We saw water staining on the inside bottom portion of the molding, which confirmed that removing the molding was necessary to prevent mold growth. We stood the molding against a wall to dry.
When the molding was removed, there was maybe a half-inch access to the sill plate. The sill plate is a horizontal piece of lumber to which the vertical studs are nailed to form a support for the sheetrock walls.
When I felt the surface of the sill plate, it was damp. I gave my friend two options: 1) We could either leave things as they were to dry, hoping that we caught the water in time so that not too much water penetrated under the sill plate and onto the paper backing of the sheetrock, or 2) we could cut into the wall cavity, removing the bottom portion of the sheetrock and opening up the area to dry better. A box cutter could be used to cut out the sheetrock.
After discussion, we decided on the first option, again hoping that we caught this spill in time to prevent any substantial amount of water from penetrating into the wall cavity. I explained that if the paper backing of the sheetrock got wet and could not dry out easily, it's a perfect material for mold growth.
Stachybotrys, the toxigenic black mold, particularly likes sheetrock, but it needs water to grow. If the surface dries off quickly, the mold won't grow. Stachybotrys likes the paper backing and also the calcium that leeches out of the sheetrock. Other common allergenic and toxigenic molds like sheetrock, too, such as Aspergillus and Penicillium.
So we crossed our fingers and hoped for the best. The next day, wood surfaces accessed within that half-inch gap were dry to touch. The moisture meter showed that the sheetrock was dry. Was it possible that a little bit of water was trapped under the sill plate? It was possible, but the risk was not worth tearing apart the wall.
My friend did not own a dehumidifier, or we would have run it in the area. In hindsight, we could have set up a fan. Dehumidifiers and fans can be used in the early stages of a water spill, before mold has a chance to grow. They should not be used without careful consideration later, after mold is established, because fans could blow spores about, and lowering the relative humidity can provoke mold to release spores.
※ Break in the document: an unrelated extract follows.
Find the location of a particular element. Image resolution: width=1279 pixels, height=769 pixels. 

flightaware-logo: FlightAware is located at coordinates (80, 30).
Lastly, we propped up the pulled back carpet to allow access to air on both sides of the damp carpet. By the next day, the carpet was dry. The carpet was synthetic, which is more resistant to mold growth the natural carpet. Synthetic carpet has other downsides, but this at least is a positive. Natural fiber carpet and padding are at greater risk for mold growth, though not if they are dry by the next day.
We left the entire area open to the air for a second day for good measure, before putting everything back in place, starting with the piece of dried padding.
Considering that my friend's original intent was just to leave everything in place and "let it dry out" by itself, she's lucky that her environmental inspector was with her, for she surely would have had a big mold issue a week or two down the road.
That's sopping carpet padding would have contaminated the plywood subflooring, and the wet area behind the molding would have caused mold growth in those dark enclosed spaces.